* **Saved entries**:
━━━━━━━━━━

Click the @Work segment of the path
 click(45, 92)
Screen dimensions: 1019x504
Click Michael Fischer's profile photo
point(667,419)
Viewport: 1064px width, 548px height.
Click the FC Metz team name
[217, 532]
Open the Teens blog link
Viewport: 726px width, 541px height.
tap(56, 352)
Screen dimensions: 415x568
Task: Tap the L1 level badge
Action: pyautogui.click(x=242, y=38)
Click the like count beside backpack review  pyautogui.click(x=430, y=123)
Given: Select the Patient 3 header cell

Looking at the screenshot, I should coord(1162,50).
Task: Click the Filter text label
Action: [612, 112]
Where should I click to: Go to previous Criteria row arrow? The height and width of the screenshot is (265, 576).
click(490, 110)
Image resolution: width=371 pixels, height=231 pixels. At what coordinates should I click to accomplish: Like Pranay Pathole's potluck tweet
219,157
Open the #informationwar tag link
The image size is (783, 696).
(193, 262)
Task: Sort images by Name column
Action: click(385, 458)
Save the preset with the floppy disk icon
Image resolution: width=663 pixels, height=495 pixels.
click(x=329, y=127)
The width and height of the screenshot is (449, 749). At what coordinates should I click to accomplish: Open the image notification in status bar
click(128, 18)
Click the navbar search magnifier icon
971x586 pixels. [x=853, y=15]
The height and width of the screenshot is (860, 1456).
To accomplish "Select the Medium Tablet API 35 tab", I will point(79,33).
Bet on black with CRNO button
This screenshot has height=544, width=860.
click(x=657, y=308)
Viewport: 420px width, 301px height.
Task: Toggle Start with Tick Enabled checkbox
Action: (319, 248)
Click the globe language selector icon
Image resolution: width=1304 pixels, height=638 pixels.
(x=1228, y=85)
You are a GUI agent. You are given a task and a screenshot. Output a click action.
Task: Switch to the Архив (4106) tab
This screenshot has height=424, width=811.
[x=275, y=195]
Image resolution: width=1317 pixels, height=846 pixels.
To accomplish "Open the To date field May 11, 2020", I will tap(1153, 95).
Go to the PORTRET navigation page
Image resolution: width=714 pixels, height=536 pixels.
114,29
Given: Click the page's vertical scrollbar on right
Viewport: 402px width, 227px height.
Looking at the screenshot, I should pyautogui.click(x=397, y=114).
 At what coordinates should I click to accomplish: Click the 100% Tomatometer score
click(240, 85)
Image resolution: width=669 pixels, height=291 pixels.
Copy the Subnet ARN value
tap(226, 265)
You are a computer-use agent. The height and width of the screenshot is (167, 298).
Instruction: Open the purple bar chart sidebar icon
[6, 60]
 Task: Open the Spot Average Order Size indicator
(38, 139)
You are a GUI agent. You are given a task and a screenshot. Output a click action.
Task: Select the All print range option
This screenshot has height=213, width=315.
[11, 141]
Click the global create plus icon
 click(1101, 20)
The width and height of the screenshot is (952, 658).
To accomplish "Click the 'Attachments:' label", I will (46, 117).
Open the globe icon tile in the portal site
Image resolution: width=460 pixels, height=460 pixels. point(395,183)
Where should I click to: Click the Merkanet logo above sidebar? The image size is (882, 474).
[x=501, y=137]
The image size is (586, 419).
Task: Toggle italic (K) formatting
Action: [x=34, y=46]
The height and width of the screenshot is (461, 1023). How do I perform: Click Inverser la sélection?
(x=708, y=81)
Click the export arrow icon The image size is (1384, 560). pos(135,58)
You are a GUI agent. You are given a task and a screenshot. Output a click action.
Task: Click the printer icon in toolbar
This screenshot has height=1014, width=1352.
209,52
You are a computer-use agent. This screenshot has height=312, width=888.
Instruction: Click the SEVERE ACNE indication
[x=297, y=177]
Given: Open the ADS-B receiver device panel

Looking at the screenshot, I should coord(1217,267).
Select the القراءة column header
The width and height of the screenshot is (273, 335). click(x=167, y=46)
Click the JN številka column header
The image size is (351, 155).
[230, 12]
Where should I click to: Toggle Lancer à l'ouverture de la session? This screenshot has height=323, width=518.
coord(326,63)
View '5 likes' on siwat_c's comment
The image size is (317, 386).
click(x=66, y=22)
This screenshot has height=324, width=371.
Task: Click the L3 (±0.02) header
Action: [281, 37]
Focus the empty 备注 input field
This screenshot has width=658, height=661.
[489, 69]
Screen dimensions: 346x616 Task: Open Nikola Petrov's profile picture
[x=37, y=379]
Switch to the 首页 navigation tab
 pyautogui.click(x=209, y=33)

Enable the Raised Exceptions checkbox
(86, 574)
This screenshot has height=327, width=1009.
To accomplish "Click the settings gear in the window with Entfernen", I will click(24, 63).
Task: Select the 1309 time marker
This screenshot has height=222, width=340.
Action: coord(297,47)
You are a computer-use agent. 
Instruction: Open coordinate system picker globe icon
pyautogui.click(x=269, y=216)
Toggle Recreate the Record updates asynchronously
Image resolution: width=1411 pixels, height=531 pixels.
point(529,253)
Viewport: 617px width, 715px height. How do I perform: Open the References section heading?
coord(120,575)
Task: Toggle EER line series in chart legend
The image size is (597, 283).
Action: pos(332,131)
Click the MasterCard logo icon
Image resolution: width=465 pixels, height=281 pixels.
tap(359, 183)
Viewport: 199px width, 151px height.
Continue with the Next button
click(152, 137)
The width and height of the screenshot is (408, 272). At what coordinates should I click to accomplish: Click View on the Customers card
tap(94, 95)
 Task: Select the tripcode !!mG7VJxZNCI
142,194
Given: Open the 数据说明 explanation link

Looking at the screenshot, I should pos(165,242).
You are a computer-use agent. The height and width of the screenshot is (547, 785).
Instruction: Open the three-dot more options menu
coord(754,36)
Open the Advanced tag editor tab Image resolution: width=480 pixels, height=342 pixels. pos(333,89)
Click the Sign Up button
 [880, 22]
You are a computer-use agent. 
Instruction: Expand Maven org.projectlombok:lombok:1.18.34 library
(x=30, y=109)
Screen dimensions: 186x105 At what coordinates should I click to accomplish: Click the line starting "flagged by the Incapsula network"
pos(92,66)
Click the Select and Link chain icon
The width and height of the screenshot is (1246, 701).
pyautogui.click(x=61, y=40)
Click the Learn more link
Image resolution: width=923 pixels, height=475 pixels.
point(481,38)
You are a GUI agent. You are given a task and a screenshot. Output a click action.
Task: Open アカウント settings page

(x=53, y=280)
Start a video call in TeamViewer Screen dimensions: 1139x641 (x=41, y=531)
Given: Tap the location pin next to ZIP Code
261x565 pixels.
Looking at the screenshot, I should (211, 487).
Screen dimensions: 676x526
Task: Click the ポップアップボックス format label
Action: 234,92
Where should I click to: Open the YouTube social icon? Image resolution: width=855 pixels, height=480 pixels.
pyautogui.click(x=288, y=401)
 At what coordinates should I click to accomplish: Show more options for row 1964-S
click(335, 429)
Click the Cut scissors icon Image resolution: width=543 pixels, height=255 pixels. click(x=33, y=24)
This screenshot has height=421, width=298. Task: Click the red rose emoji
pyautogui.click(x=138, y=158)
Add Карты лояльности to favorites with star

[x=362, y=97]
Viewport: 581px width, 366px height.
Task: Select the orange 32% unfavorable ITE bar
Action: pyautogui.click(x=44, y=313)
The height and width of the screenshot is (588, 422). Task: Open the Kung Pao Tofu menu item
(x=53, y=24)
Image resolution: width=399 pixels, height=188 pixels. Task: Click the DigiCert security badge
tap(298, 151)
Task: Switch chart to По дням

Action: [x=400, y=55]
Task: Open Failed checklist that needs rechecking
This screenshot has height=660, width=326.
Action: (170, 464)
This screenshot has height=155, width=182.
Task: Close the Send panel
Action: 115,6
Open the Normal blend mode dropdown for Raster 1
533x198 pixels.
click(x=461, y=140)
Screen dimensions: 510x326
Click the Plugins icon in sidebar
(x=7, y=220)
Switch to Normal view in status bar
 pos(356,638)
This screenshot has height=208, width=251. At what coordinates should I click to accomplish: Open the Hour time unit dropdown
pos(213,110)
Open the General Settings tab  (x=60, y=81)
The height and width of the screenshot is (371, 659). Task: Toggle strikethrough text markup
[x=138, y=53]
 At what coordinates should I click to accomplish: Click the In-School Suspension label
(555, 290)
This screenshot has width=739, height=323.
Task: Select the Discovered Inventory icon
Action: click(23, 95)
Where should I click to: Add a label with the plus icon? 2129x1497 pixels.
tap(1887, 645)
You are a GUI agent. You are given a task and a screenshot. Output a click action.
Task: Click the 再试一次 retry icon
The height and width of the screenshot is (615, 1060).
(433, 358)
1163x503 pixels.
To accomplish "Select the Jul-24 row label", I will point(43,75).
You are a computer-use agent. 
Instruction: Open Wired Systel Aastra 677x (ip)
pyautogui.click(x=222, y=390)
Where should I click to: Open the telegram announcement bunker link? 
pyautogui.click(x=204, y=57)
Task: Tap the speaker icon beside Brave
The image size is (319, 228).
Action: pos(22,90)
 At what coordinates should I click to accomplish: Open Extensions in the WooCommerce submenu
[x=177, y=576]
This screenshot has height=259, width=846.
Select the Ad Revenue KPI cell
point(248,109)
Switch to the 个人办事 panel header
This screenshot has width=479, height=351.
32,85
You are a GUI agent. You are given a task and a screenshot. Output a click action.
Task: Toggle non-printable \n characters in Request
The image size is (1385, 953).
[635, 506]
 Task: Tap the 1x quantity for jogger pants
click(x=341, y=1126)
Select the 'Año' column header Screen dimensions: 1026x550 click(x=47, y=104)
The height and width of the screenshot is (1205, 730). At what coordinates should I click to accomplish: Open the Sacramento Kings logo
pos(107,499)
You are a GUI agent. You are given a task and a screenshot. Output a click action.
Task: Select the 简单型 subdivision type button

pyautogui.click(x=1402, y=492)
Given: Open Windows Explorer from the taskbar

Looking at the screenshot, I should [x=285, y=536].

━━━━━━━━━━

* **Exercise requirements**: Restate, please, word for word the span of records running from the first line to the line bearing "Click the like", both included, and nothing outside it.

* **Response area**:
Click the @Work segment of the path
 click(45, 92)
Screen dimensions: 1019x504
Click Michael Fischer's profile photo
point(667,419)
Viewport: 1064px width, 548px height.
Click the FC Metz team name
[217, 532]
Open the Teens blog link
Viewport: 726px width, 541px height.
tap(56, 352)
Screen dimensions: 415x568
Task: Tap the L1 level badge
Action: pyautogui.click(x=242, y=38)
Click the like count beside backpack review  pyautogui.click(x=430, y=123)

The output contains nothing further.